West of Cheyenne (March 1, 1931)
Released on March 1, 1931: A cow wrangler goes into outlaw territory to find the killer who framed his father for murder.
Produced by Harry S. Webb
Directed by Harry S. Webb
Written by Bennett Cohen and Oliver Drake
The Actors: Tom Tyler (Tom Langdon), Josephine Hill (Bess), Harry Woods (Kurt Raymer, aka the Laramie Kid), Fern Emmett (Rose), Ben Corbett (Banty), Lafe McKee (Lafe Langdon), Robert Walker (henchman Nevada), Ethan Allen (sheriff), Tom Bay (Langdon cowhand), Bob Burns (bearded henchman), Frank Ellis (Jim Halliday), Lew Meehan (henchman), Tex Palmer (Langdon cowhand), Henry Roquemore (John Holden), Slim Whitaker (henchman Steve)
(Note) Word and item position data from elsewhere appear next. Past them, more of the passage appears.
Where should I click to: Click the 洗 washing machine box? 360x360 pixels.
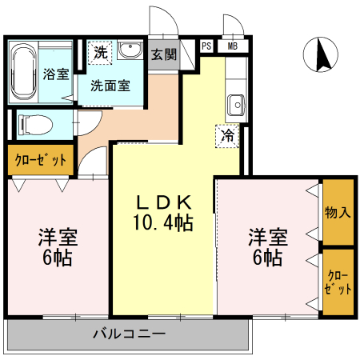[x=100, y=54]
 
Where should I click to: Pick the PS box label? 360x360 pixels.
[x=207, y=46]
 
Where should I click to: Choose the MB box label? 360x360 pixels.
[x=232, y=46]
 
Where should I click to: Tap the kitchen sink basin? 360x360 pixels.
[x=235, y=104]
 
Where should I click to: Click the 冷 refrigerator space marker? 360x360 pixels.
[x=228, y=135]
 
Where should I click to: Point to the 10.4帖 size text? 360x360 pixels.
[x=162, y=221]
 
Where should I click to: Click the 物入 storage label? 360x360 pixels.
[x=338, y=213]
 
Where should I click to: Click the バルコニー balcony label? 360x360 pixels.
[x=128, y=333]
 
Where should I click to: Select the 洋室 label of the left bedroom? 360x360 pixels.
[x=57, y=238]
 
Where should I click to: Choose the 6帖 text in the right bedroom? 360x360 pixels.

The Cowboy and Captain Marvel
Vince Markowski was born in 1903 in New York, but his Lithuanian family moved to Detroit Michigan area where he grew up and would retire and die at the age of 50. Vince was a weightlifter and in 1928 was considered the strongest man in the world when he lifted 760 pounds, and was on the 1928 Olympic weight lifting team. During this same period Vince was getting work in Hollywood as a stunt man and eventually as a leading cowboy in silent movies. When talkies came along, like this early talking movie, he changed his name to Tom Tyler and worked hard to lose his Lithuanian accent. In this recently discovered well-worn copy of a Harry Webb cowboy adventure he is Tom Langdon, son of Lafe Langdon, who has been sentenced to death for shooting his neighbor. Tom will go to the outlaw paradise in the rocky hills west of Cheyenne to find the real killer. As the 1930’s cowboy movie stars like Gene Autry and Roy Rogers emerged, Tom Tyler was soon out of work as a cowboy star. Watching this movie today, I am thinking that the directing style of his movies is what may have killed his cowboy career. This movie has none of the slick polish that audiences got accustomed to with the big cowboy stars. . . . The dialogue and action remind me of the ‘reality’ shows that are currently popular on television. It is a very cool thing and gives me the feeling that it isn’t a staged movie, but a real peek at western life. Unfortunately back in 1931 movie audiences probably wanted the slick productions that came along with the big cowboy heroes of the next decades. This movie comes off like someone just filming real events and people, and today almost a hundred years later, I find it fascinating because it is so ‘real’ looking. Tom Tyler would not star in many more cowboy movies, but he would become famous as the first ‘Captain Marvel’ superhero in the 1941 twelve episode movie serial. But today he is just a roaming cowboy hoping to save his papa from hanging for a murder that he didn’t commit. Pop a big bowl of white kernel popcorn with plenty of warm melted butter drizzled over it and enjoy the show.